• _WHAT YOU ARE ASKED TO DO_:
Filter the records for "computer" and keep each line that has it.
──────── GIVEN INFORMATION ────────
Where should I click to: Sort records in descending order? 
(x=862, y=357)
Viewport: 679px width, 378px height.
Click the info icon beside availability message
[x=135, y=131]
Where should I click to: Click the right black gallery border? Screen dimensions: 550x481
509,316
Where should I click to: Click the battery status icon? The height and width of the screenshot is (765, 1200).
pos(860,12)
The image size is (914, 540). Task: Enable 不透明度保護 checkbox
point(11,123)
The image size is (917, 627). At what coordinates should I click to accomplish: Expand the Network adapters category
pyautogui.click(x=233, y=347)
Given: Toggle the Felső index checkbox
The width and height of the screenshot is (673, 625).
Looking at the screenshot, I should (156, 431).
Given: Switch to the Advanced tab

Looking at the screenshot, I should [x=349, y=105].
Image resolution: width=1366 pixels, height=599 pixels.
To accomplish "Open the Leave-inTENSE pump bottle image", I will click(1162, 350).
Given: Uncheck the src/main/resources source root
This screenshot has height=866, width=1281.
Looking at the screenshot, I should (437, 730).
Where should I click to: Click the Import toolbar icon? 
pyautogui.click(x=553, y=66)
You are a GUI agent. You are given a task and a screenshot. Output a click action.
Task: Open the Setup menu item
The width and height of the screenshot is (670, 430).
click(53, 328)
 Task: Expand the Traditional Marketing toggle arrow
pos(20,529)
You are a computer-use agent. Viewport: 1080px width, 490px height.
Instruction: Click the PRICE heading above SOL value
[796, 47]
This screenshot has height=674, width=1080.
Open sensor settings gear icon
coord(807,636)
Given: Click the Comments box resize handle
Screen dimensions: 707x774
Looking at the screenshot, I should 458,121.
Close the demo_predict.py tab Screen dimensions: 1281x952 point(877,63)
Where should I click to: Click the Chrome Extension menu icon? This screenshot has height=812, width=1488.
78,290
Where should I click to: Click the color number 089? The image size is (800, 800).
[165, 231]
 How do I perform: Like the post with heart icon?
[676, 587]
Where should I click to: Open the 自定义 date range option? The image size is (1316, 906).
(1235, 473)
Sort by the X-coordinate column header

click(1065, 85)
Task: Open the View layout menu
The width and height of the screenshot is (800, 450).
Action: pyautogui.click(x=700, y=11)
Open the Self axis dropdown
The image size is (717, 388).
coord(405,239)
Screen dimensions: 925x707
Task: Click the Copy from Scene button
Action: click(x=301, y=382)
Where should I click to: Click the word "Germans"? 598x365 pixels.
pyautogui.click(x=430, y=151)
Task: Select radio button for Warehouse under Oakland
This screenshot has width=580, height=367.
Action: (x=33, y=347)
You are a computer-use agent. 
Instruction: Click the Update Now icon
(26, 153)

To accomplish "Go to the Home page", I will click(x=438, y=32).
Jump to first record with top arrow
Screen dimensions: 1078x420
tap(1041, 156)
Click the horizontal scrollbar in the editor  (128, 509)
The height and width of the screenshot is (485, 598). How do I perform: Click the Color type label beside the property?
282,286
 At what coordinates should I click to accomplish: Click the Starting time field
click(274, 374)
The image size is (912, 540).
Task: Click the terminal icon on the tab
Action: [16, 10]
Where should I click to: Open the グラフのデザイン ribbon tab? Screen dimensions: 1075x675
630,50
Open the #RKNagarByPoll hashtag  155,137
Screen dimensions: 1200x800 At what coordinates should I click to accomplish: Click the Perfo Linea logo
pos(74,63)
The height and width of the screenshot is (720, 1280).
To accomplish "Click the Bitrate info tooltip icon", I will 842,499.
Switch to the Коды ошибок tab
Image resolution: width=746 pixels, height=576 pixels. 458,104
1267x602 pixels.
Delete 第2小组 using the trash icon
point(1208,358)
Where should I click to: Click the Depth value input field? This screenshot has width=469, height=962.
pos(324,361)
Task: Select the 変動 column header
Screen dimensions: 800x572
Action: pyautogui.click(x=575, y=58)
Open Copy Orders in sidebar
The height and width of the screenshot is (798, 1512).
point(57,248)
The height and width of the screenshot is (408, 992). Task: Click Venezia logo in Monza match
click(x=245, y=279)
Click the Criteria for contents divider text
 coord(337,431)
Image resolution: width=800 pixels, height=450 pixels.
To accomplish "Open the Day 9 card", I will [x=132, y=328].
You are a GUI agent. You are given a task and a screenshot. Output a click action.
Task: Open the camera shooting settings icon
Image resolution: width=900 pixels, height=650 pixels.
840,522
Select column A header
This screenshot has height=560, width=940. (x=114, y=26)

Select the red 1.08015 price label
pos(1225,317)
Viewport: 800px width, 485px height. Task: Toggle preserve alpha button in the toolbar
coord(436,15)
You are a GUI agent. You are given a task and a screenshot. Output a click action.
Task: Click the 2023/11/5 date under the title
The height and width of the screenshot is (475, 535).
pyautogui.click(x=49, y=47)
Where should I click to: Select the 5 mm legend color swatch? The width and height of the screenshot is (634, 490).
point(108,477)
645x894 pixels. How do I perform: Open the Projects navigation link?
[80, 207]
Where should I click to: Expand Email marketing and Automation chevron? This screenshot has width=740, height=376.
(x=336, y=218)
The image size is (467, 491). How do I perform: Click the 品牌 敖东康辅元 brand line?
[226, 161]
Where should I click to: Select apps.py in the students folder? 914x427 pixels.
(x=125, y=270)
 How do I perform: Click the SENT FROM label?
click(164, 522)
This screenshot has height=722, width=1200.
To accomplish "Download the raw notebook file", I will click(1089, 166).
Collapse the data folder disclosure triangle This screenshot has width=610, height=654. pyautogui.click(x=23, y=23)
────────
• _RESPONSE AREA_:
You are a computer-use agent. Viewport: 1080px width, 490px height.
You are a computer-use agent. 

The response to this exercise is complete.